We review the theory and application of adiabatic exchange–correlation (xc)-kernels for ab initio calculations of ground state energies and quasiparticle excitations within the frameworks of the adiabatic connection fluctuation dissipation theorem and Hedin’s equations, respectively. Various different xc-kernels, which are all rooted in the homogeneous electron gas, are introduced but hereafter we focus on the specific class of renormalized adiabatic kernels, in particular the rALDA and rAPBE. The kernels drastically improve the description of short-range correlations as compared to the random phase approximation (RPA), resulting in significantly better correlation energies. This effect greatly reduces the reliance on error cancellations, which is essential in RPA, and systematically improves covalent bond energies while preserving the good performance of the RPA for dispersive interactions. For quasiparticle energies, the xc-kernels account for vertex corrections that are missing in the GW self-energy. In this context, we show that the short-range correlations mainly correct the absolute band positions while the band gap is less affected in agreement with the known good performance of GW for the latter. The renormalized xc-kernels offer a rigorous extension of the RPA and GW methods with clear improvements in terms of accuracy at little extra computational cost.
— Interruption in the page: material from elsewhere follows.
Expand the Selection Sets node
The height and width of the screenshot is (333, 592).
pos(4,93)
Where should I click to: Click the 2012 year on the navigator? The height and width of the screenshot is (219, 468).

我们回顾了绝热交换相关（xc）核在绝热连接波动耗散定理和Hedin方程框架内从头计算基态能量和准粒子激发的理论和应用。介绍了各种均基于均质电子气的不同xc内核，但此后我们将重点关注特定种类的重新归一化绝热内核，特别是rALDA和rAPBE。与随机相位近似（RPA）相比，内核极大地改善了对短程相关性的描述，从而显着改善了相关能量。这种效果大大减少了对误差消除的依赖，这在RPA中至关重要，并系统地提高了共价键能，同时保留了RPA在分散相互作用中的良好性能。对于准粒子能量，xc内核说明了GW自能量中缺少的顶点校正。在这种情况下，我们表明，短程相关性主要是校正绝对带位置，而与GW已知的良好性能相一致，带隙受到的影响较小。重新标准化的xc内核对RPA和GW方法进行了严格的扩展，在准确性方面有明显的改进，而几乎没有额外的计算成本。我们表明，短程相关性主要校正绝对带位置，而带隙的影响较小，这与GW已知的良好性能相一致。重新标准化的xc内核对RPA和GW方法进行了严格的扩展，在准确性方面有明显的改进，而几乎没有额外的计算成本。我们表明，短程相关性主要校正绝对带位置，而带隙的影响较小，这与GW已知的良好性能相一致。重新标准化的xc内核对RPA和GW方法进行了严格的扩展，在准确性方面有明显的改进，而几乎没有额外的计算成本。